SXSW 2021 review: ‘Recovery’ looks for humor in lockdown

Enjoyment of Recovery, directed by Mallory Everton and Stephen Meek, is going to hinge on two major factors. The first is the ability to stomach a comedy that mines laughs from the pandemic; with this being the bigger hurdle to overcome because, while the film seemingly has good intentions, we’re hardly removed from the communal trauma that COVID-19 wreaked on us, and while maybe we can look back one day and laugh at how institutions such as nursing homes didn’t have enough support to keep the elderly safe—that certainly isn’t the case now. The second factor is how charming you find the leads, Everton and Whitney Call. This is easier as both, Everton in particular, manage to bring levity and frazzled energy to even the most stagnant dialogue. It’s an exercise in just how far a film can be carried by the combined charisma of its stars, with both Everton and Call believable as sisters and committed to delivering on the laughs with gross out humor and physical comedy. More than anything though, it asks viewers to deliberate with ourselves on not just whether we should laugh at something so hideously close to us, but whether or not we even have the bandwidth to do so. Recovery isn’t without it’s highlights, but for a film that engages so strongly with COVID related jokes, it needed to surpass its best moments in order to be more than a gag to a really bad year. 

Call and Everton play Jamie and Blake, two sisters who, like many of us, were looking ahead at 2020 with hope, ambition and a lot of plans. During Jamie’s 30th birthday celebration, the two list all of the upcoming plans from travel, Coachella and prime gym memberships. During this we watch as friends share in snack bowls and party members give their well wishes with faces impossibly close. The joke is evident before the punchline lands—these plans aren’t going to happen and, instead, as the news reels play and the sisters are forced into lockdown, they’re faced with the mundanity and anxiety the new reality of staying home and staying safe entails. This includes enormous amounts of disinfectant, medical gloves, and a laundry basket for clothes to be sanitized after being worn out into the world. When news hits that their grandma’s nursing home has had a COVID outbreak, the two set off to go and bring her home. 

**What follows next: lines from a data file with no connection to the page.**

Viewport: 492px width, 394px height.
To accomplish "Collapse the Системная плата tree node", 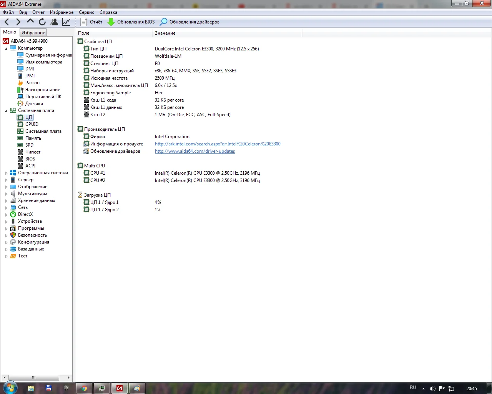I will pyautogui.click(x=6, y=111).
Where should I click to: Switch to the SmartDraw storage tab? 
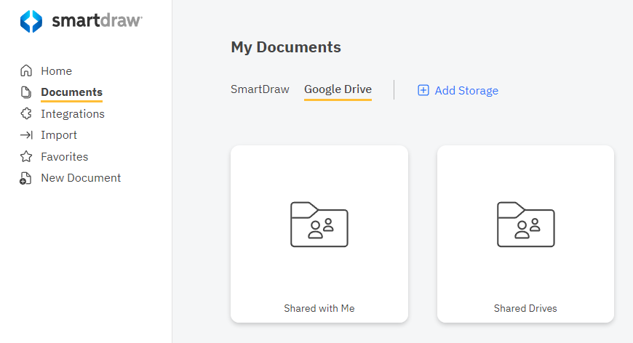[x=260, y=89]
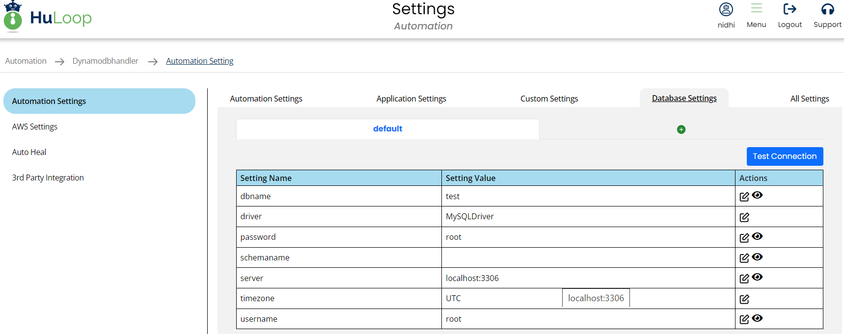The image size is (844, 334).
Task: Go to Dynamodbhandler breadcrumb link
Action: coord(105,61)
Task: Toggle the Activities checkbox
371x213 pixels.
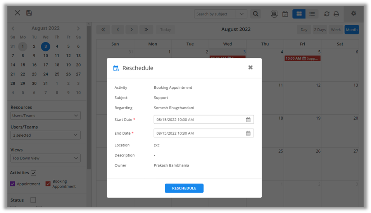Action: 34,173

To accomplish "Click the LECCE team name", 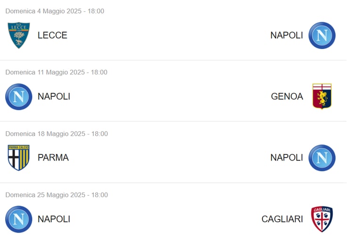I will (52, 35).
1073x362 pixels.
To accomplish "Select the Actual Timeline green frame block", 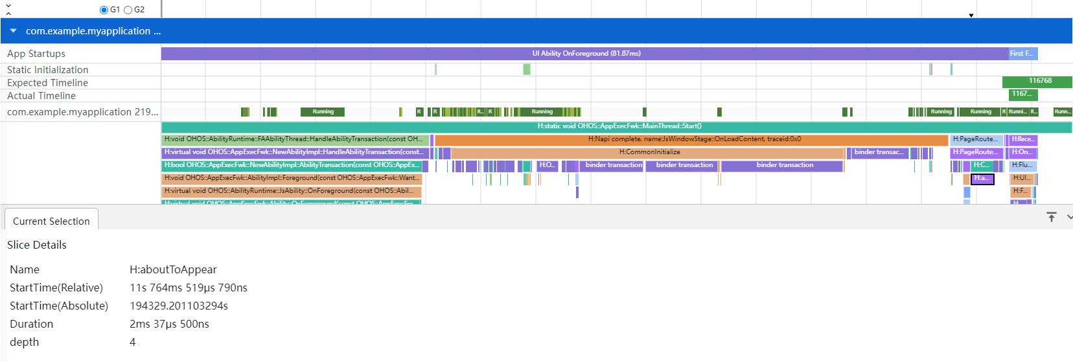I will point(1023,95).
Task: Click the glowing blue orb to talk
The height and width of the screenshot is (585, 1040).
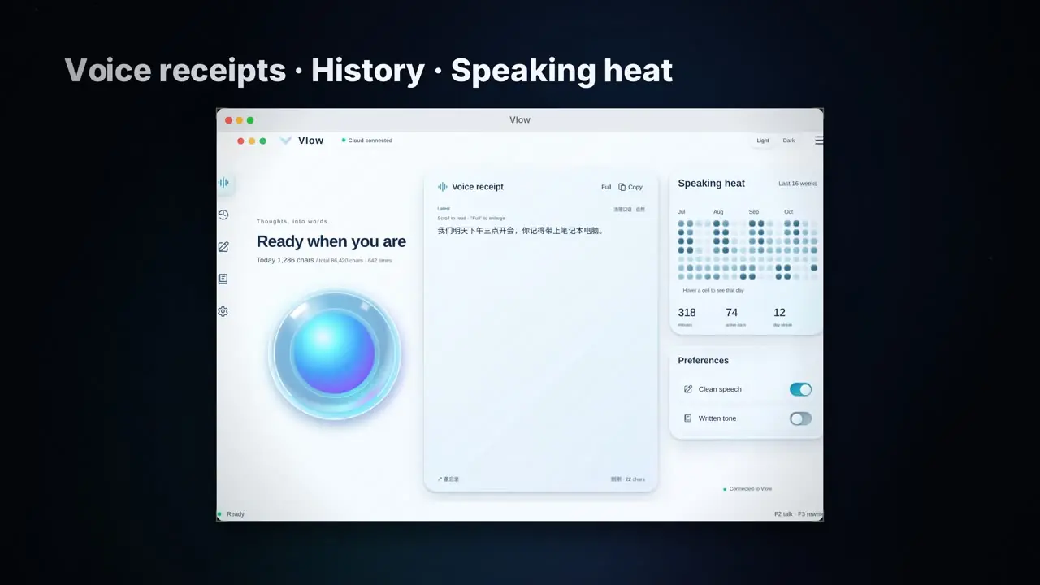Action: click(x=334, y=354)
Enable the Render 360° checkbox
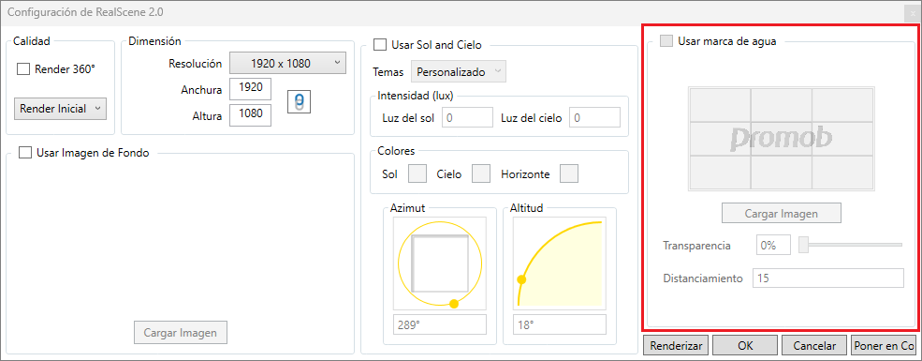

This is when the bulk of the story sets in, as the two spend much of the runtime in the car driving from New Mexico to Washington to retrieve her along with a few stops along the way. Set in the early days of the pandemic right after we were sent home and the new “normal” was sinking in, there’s a level of observational humor that is at times scathing in its approach. The inherent darkness of the comedy is inescapable as the script zeroes in on how, beyond the loss and the pain that the pandemic wrought, we also all collectively tried, failed, and then tried again to learn how to cope in unforgiving circumstances. Teachers being sent home and parents having to juggle watching their kids while trying to maintain their jobs isn’t funny. Jamie, a fourth grade teacher, having to bring home the mice she’d used to win her students favor on the other hand is. It’s finding and balancing between the two truths is where Recovery often loses its footing. 

While other SXSW entries this year have dealt with pandemic related threads, it differs here due to how many jokes are made without seemingly considering the real tragedy behind it. Even call out jokes about their other sister who is anti-mask don’t land with as much heat as they should and, for such a lean script, still manages to overstay with a too long detour for the grandma’s dog and an ill-planned dream sequence. Penned by Call and Everton, the two are clever with a good ear for seamless back and forth dialogue as the two plan on one another, but they lose focus in the overall story, too centered on the individual scene rather than the whole picture. 

A shame, since the two share tremendous chemistry. There’s a magnetism to Everton in particular which makes her particularly watchable as the messy yet comfortable in her skin Blake. She particularly shines in physical comedy and if the entire film had been as strong as one where Blake must navigate pumping gas with a shortage of medical gloves and the fear of contact with anyone surrounding her, then the film might’ve been greater than the sum of its parts. Instead, it amounts to an at times funny take on a not so funny situation, that is less a means of escape than a question of how soon is too soon. Everton and Call make for a dynamic duo but would’ve been better served with a different take on their script.